## WORK TO COMPLETE
The word "Switch" turns up on some lines of this data; say how many, and give no other text.

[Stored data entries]
════════
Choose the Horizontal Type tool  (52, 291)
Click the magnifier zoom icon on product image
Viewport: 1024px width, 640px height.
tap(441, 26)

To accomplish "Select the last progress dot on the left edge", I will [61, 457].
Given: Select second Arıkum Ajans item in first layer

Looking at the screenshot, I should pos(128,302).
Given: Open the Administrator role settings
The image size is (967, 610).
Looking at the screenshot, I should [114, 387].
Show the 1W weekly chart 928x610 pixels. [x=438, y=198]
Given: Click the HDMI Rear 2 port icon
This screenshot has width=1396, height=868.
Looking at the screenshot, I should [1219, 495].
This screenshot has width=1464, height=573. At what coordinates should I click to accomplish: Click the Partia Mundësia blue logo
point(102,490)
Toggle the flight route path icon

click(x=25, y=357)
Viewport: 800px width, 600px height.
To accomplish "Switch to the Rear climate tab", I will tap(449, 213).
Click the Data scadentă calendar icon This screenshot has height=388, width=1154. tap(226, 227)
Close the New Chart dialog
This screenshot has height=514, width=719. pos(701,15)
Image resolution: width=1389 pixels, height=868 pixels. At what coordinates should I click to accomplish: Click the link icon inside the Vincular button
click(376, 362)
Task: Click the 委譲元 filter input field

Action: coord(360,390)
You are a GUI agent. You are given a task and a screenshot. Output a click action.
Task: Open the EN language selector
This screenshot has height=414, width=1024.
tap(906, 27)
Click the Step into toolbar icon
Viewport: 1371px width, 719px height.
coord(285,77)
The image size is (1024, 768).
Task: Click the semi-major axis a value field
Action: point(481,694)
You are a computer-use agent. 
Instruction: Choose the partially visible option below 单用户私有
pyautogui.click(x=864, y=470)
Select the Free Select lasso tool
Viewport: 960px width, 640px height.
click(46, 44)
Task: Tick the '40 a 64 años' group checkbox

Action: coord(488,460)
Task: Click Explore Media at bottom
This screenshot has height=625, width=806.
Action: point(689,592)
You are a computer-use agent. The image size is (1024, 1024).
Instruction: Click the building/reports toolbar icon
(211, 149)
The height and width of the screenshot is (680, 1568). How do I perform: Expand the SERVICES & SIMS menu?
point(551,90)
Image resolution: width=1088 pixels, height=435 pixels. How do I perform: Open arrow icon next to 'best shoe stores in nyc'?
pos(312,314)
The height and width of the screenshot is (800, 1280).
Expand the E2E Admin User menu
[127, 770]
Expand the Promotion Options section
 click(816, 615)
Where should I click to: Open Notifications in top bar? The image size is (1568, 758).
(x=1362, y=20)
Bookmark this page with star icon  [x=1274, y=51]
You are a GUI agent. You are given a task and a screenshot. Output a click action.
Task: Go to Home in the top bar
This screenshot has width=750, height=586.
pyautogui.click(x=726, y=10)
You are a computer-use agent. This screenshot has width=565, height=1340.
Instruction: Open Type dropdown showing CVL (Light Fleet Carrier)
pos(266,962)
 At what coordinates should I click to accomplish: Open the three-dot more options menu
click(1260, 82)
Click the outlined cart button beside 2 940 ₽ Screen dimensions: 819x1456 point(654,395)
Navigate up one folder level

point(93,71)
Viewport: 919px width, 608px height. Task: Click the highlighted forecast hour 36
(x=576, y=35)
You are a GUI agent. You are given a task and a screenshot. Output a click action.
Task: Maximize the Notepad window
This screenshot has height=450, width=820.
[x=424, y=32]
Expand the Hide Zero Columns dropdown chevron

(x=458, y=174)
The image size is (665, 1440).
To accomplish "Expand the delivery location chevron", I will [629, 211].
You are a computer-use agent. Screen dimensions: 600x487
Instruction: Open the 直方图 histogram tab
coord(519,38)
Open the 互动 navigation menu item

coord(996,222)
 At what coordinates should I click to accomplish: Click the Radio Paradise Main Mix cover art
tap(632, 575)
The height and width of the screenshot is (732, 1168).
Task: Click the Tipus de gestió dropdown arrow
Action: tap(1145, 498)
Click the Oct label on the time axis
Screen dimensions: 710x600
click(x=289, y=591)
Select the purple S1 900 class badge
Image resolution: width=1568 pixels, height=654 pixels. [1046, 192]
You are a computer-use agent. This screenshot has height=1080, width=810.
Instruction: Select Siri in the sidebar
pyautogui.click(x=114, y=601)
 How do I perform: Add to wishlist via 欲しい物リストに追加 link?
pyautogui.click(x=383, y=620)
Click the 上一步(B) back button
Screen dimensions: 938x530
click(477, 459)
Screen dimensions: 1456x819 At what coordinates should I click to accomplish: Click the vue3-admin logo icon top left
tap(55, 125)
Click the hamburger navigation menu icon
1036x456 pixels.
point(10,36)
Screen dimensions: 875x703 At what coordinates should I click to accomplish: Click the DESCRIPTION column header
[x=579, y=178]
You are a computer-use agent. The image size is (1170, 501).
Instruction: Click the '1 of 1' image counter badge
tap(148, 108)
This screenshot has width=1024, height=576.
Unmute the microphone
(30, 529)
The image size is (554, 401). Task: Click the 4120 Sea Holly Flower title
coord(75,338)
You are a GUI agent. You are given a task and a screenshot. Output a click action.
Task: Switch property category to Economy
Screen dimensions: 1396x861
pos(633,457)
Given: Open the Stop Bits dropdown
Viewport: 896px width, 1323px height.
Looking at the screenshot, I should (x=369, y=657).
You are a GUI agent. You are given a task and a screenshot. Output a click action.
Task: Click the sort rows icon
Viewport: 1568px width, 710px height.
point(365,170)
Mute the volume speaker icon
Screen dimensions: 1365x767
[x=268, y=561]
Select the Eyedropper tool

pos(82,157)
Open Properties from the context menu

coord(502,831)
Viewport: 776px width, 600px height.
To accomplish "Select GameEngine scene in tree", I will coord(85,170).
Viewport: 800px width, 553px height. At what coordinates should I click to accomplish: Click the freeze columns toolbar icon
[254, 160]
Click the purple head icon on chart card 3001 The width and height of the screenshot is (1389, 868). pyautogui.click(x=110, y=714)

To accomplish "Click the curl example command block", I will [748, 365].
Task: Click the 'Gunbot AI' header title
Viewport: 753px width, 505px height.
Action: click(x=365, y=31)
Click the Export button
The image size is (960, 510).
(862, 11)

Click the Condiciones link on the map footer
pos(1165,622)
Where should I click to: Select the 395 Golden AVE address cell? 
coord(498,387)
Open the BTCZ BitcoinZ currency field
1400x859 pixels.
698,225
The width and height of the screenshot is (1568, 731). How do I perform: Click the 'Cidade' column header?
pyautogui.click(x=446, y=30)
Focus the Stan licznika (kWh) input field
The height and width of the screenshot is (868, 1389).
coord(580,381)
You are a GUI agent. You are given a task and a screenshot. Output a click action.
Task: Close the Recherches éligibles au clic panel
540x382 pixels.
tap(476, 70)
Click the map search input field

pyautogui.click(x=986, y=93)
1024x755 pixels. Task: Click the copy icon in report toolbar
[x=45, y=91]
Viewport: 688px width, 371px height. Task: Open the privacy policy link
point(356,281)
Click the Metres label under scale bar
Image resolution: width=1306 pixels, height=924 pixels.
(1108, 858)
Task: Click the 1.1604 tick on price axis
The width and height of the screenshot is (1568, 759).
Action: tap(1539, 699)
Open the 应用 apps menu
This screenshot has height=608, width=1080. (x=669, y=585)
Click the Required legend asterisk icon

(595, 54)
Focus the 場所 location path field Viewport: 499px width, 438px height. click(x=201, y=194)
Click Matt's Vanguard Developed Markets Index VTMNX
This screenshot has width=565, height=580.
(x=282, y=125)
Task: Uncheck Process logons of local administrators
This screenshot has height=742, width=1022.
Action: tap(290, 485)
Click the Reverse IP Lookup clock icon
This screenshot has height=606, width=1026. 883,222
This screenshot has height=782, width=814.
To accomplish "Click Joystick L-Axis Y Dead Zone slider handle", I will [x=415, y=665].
════════
## ANSWER FOR THE TASK
2